Dopo i veleni e i rinvii, sul futuro del procedimento disciplinare a carico dei partecipanti agli incontri carbonari per indirizzare i vertici delle procure italiane, più che le certezze crescono i dubbi. Con una mossa che nessuno si aspettava, la disciplinare del Csm ha sospeso il giudizio a carico di Cosimo Maria Ferri (nella foto), parlamentare di Italia Viva e magistrato in aspettativa, per la riunione all’hotel Champagne di Roma del 9 maggio del 2019. Si tratta del famoso incontro intercettato con il trojan nel cellulare del pm Luca Palamara, indagato per corruzione a Perugia, su cui le difese degli indagati da tempo sollevano dubbi di costituzionalità.

Così ieri la disciplinare ha accolto alcune istanze presentate da Ferri e per questo ha disposto l’immediata trasmissione degli atti alle Sezioni unite della Corte Costituzionale.
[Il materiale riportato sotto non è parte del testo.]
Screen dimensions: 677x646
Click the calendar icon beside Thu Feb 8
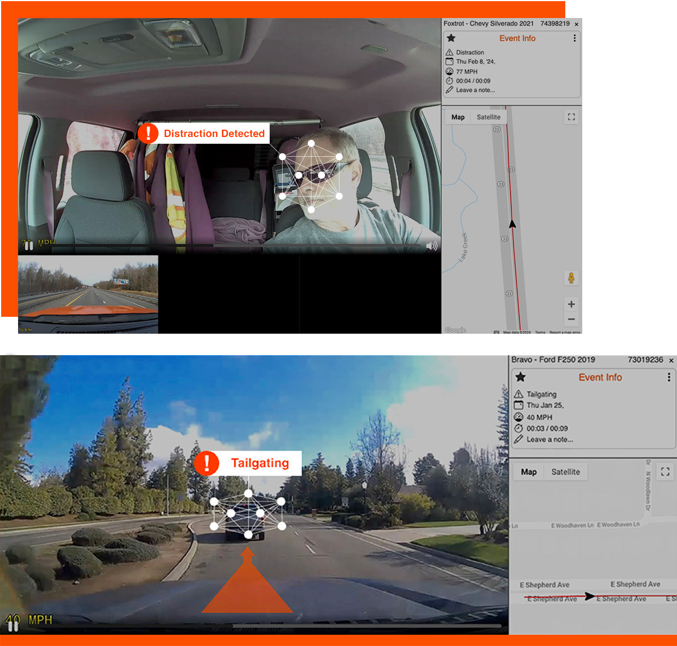point(450,61)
I giudici ermellini, secondo quanto si apprende, dovranno pronunciarsi sulla terza istanza di ricusazione presentata dal renziano e riguardante i consiglieri laici Stefano Cavanna, in quota Lega, e Michele Cerabona, vicino a Forza Italia, in quanto erano già in carica al Csm quando avvenivano i famosi incontri segreti. Ad onor del vero la richiesta di ricusazione, a suo tempo, era stata avanzata nei confronti di tutti i componenti della sezione disciplinare in carica fino al giorno del famigerato incontro all’hotel Champagne e in subordine era stato invocato l’invio degli atti alla Consulta.
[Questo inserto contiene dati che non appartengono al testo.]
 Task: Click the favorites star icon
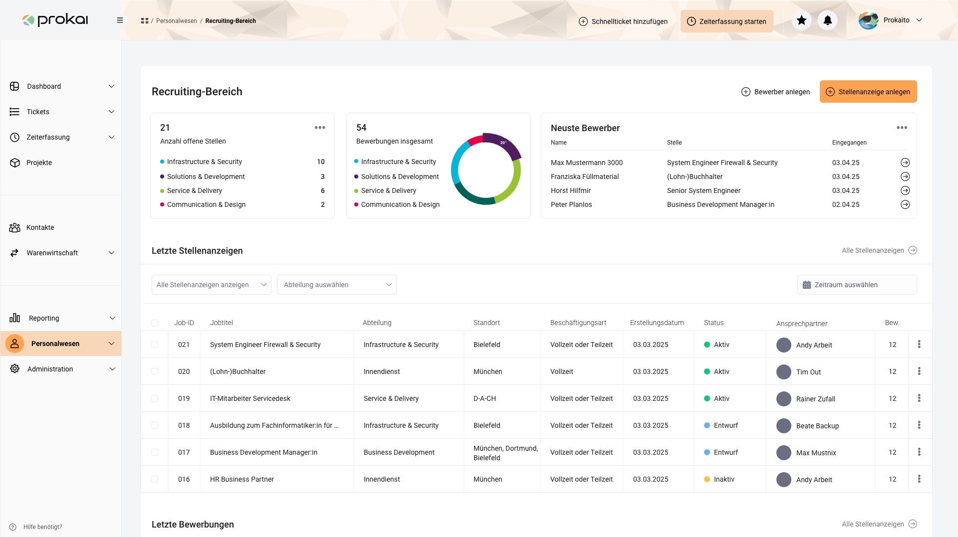point(801,20)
A parere della difesa di Ferri, infatti, la questione andava portata all’esame della Corte in quanto la legge sull’ordinamento giudiziario del 2006 non prevede la sospensione del procedimento disciplinare nell’ipotesi in cui il giudice sia anche parte lesa delle condotte contestate, né in caso di ricusazione dell’intero collegio giudicante, con conseguente lesione di principi costituzionali e della Convenzione europea dei diritti dell’Uomo. A dare il via al procedimento, iniziato a metà luglio, è stato il procuratore generale della Cassazione, Giovanni Salvi, che come promesso nelle settimane precedenti ha elencato i capi di incolpazione contestati a Palamara e alla sua cricca. Stando a quanto sostenuto da Salvi, il pm “in violazione dei doveri di correttezza ed equilibrio” ha avuto “un comportamento gravemente scorretto nei confronti dei colleghi che avevano presentato domanda per il conferimento dell’ufficio direttivo di procuratore della Repubblica di Roma”.

Un comportamento relativo al fatto che “discuteva in particolare in un incontro del 9 maggio 2019 della strategia da seguire ai fini della nomina oltre che con alcuni componenti del Csm anche con Luca Lotti deputato al parlamento nazionale per la quale la procura di Roma ha richiesto il rinvio a giudizio” per il caso Consip. In un altro capo di incolpazione viene contestata anche la presunta “strategia di danneggiamento” verso il procuratore capo di Firenze Giuseppe Creazzo “correlata ad esigenze di Lotti”. Così contro il procuratore si volevano “enfatizzare”, tramite “dossier”, “vicende ipoteticamente ostative” alla sua nomina a Roma e atte a spostarlo da Firenze dove stava indagando sui genitori dell’ex premier Matteo Renzi di cui Lotti era il braccio destro.